Dans l'Europe médiévale, un code d'éthique connu sous le nom de chevalerie se développa, code qui comprenait des règles et des attentes selon lesquelles la noblesse devait se comporter. La chevalerie était, en outre, un code religieux, moral et social qui contribuait à distinguer les classes supérieures des classes inférieures et qui permettait aux chevaliers de se forger une réputation favorable afin de pouvoir progresser dans leur carrière et leurs relations personnelles. À partir de la fin du 11e siècle, les qualités chevaleresques essentielles dont il fallait faire preuve étaient le courage, les prouesses militaires, l'honneur, la loyauté, la justice, les bonnes manières et la générosité, en particulier envers les personnes moins fortunées que soi. Au 14e siècle, la notion de chevalerie était devenue plus romantique et idéalisée, en grande partie grâce à une pléthore de littérature sur le sujet. Le code perdura donc tout au long de la période médiévale, avec des renaissances occasionnelles par la suite.

Fonction et promotion

La chevalerie, dérivée du français cheval et chevalier, était à l'origine un code purement martial destiné aux unités de cavalerie d'élite. Ce n'est que plus tard qu'elle acquit ses connotations plus romantiques de bonnes manières et d'étiquette.
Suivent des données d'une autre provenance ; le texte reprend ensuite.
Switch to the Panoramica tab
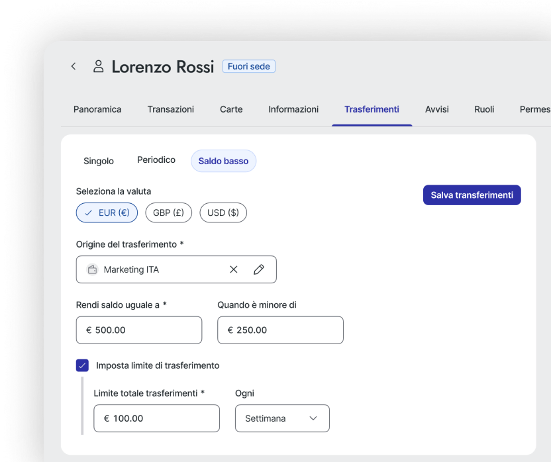 tap(97, 109)
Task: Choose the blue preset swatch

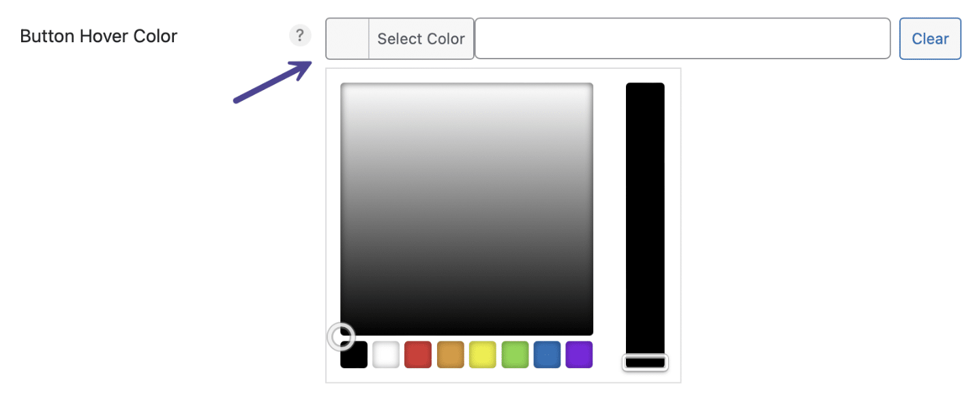Action: 547,354
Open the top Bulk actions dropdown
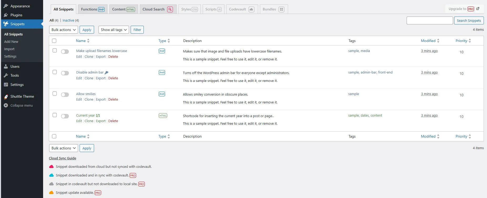 tap(63, 30)
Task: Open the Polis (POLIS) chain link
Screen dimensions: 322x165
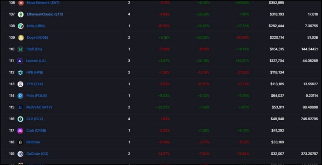Action: point(36,96)
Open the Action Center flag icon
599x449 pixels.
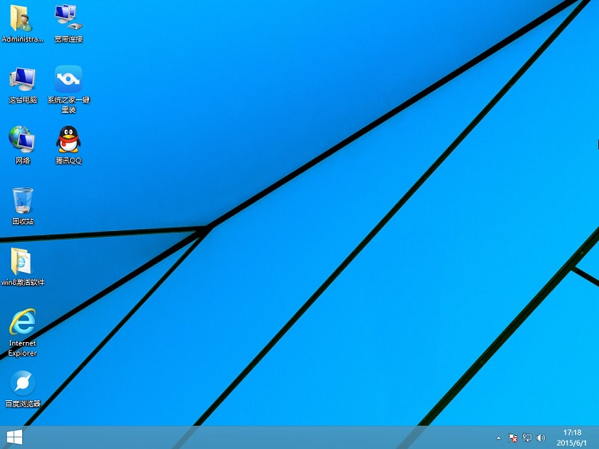point(513,438)
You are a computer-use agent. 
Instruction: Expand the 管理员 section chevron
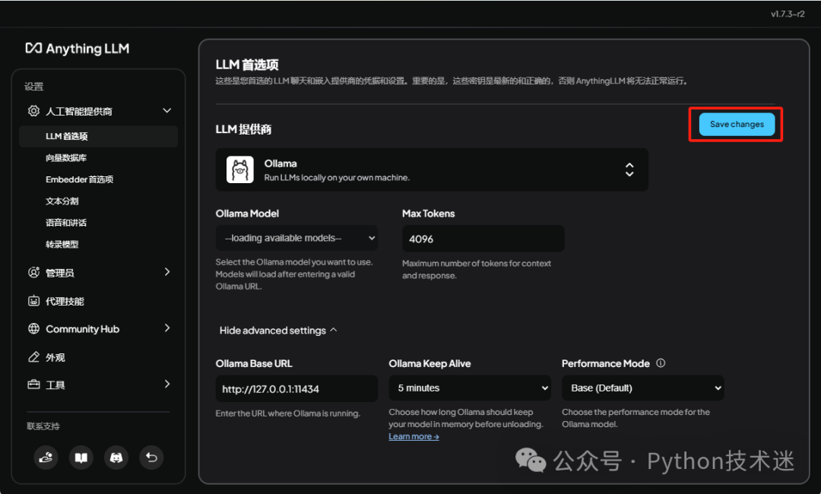tap(167, 272)
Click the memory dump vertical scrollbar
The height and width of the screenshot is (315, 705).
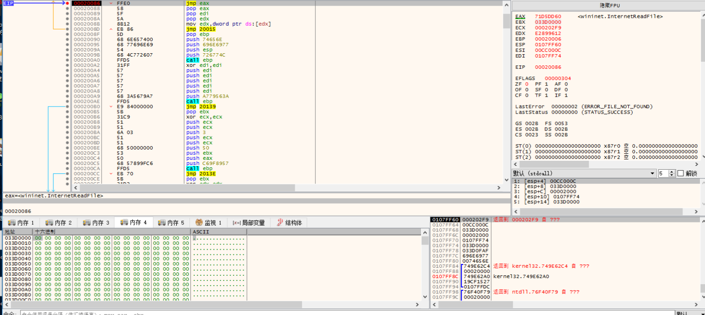tap(425, 269)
Le clergé encouragea vivement la chevalerie, le code exigeant des chevaliers qu'ils prêtent le serment de défendre l'église et les personnes sans défense. Cette relation entre la religion et la guerre ne fit que s'accentuer avec la conquête arabe des terres saintes et les croisades qui en résultèrent pour les reconquérir pour la chrétienté à partir de la fin du 11e siècle. L'État perçut également les avantages de la promotion d'un code par lequel les jeunes hommes étaient encouragés à s'entraîner et à se battre pour leur monarque. La discipline du code chevaleresque devait également être utile lorsque les armées étaient sur le terrain (mais pas toujours), tout comme l'accent mis sur l'exhibition; les chevaliers se pavanaient sur le champ de bataille comme des paons avec des épées ornées de bijoux, des armures incrustées, des casques à plumes, des chevaux en livrée et des bannières d'armes colorées. La vue magnifique d'une troupe de chevaliers lourdement armés galopant sur le champ de bataille permit de gagner de nombreux conflits médiévaux avant même qu'ils ne commencent.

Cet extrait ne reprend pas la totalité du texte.